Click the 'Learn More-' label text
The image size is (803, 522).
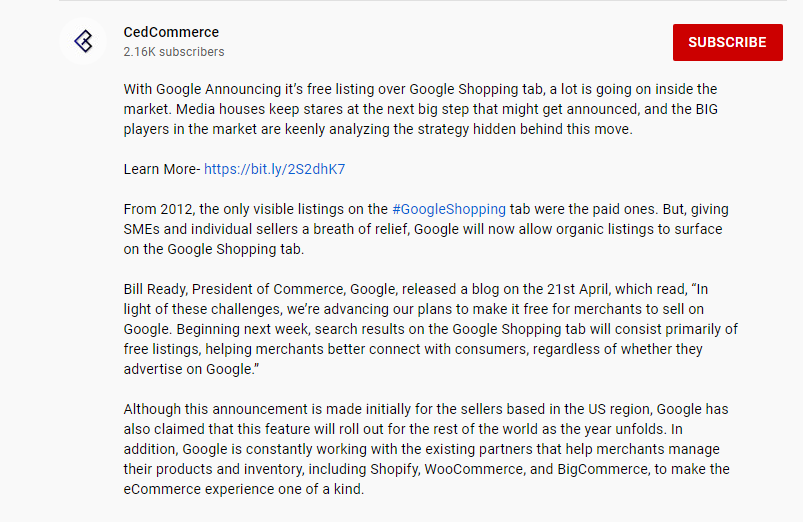pos(162,169)
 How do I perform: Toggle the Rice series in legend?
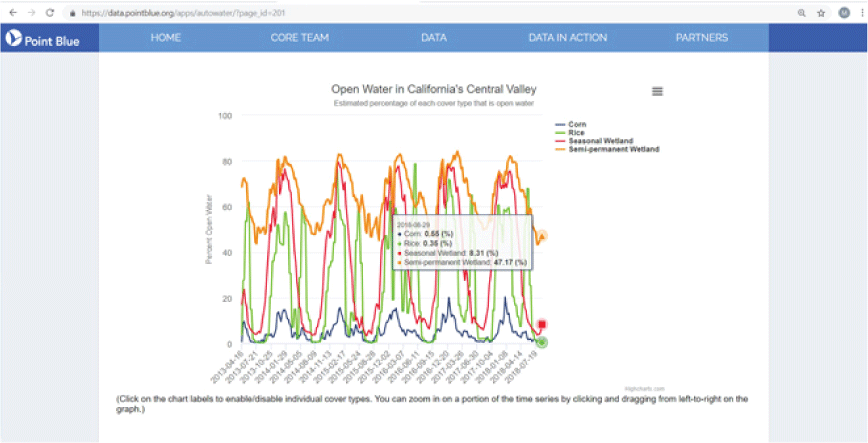(x=576, y=132)
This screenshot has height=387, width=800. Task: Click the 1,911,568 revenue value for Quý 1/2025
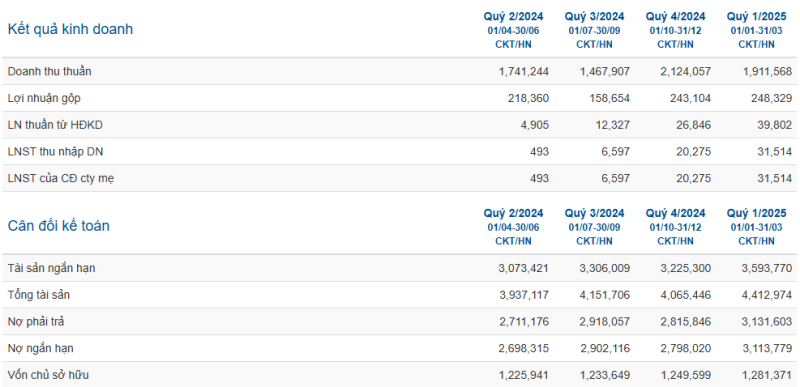(767, 71)
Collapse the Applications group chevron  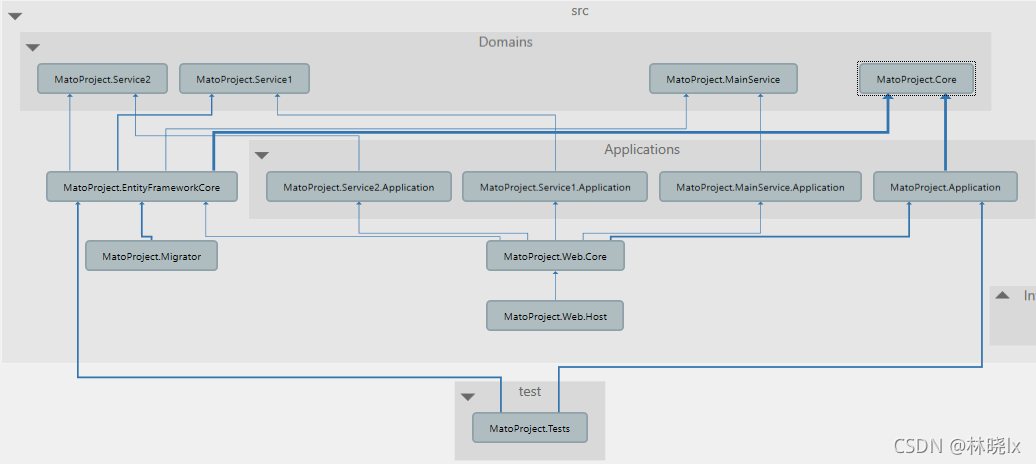(x=262, y=155)
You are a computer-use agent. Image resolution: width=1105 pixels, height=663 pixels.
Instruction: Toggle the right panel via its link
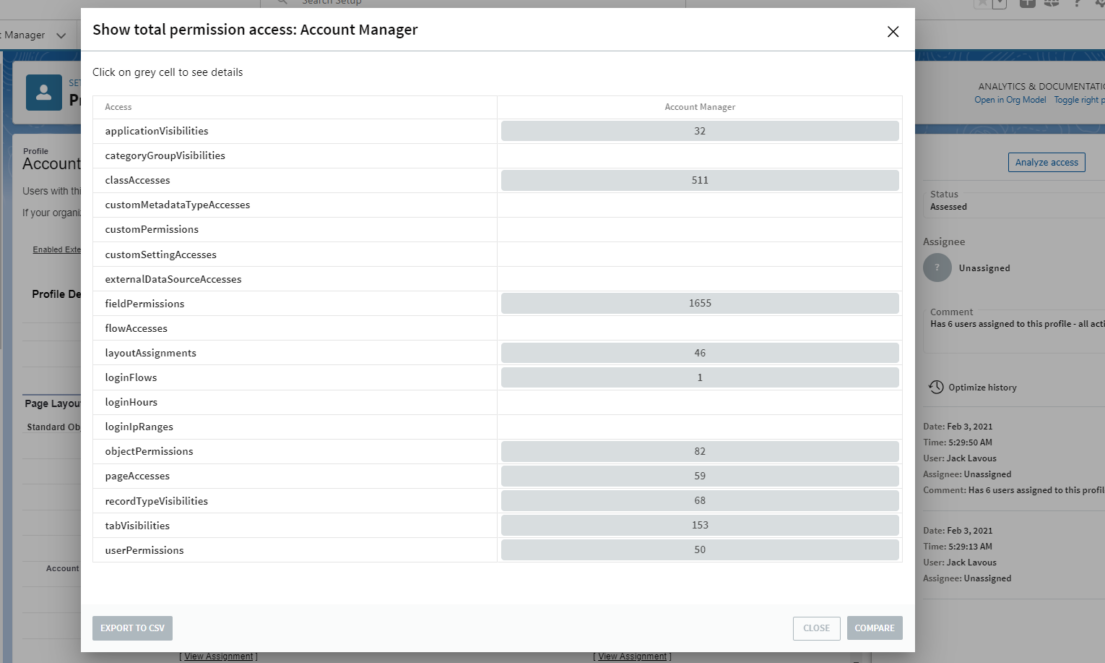click(x=1082, y=99)
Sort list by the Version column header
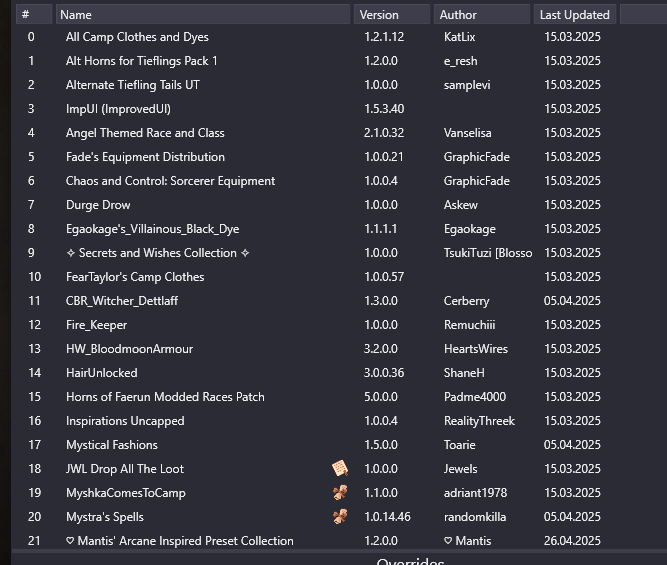 392,14
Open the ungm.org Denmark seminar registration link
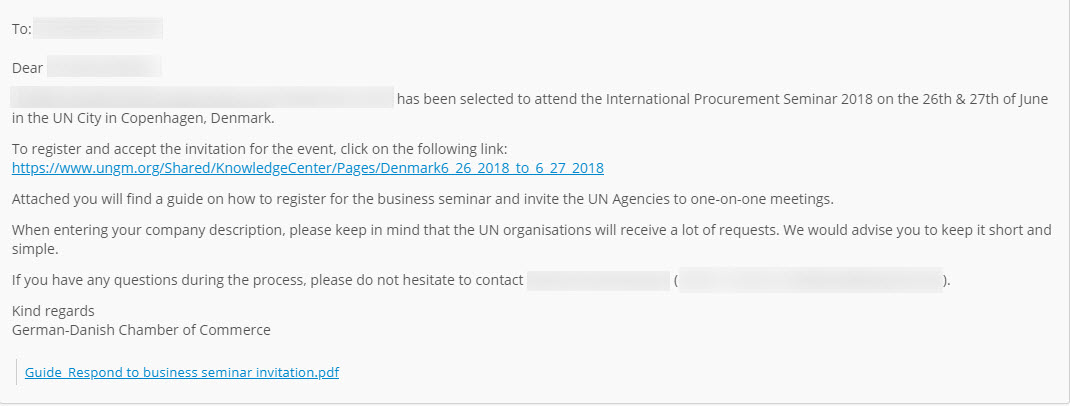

++++++

EXERCISE REQUIREMENTS ▸
Your reply should hold only the lines from the one that contains "Sort list by the Version column header" through the last line of the records above, exact and complete, and no pictures.

YOUR RESPONSE ▸
Sort list by the Version column header
 392,14
Open the ungm.org Denmark seminar registration link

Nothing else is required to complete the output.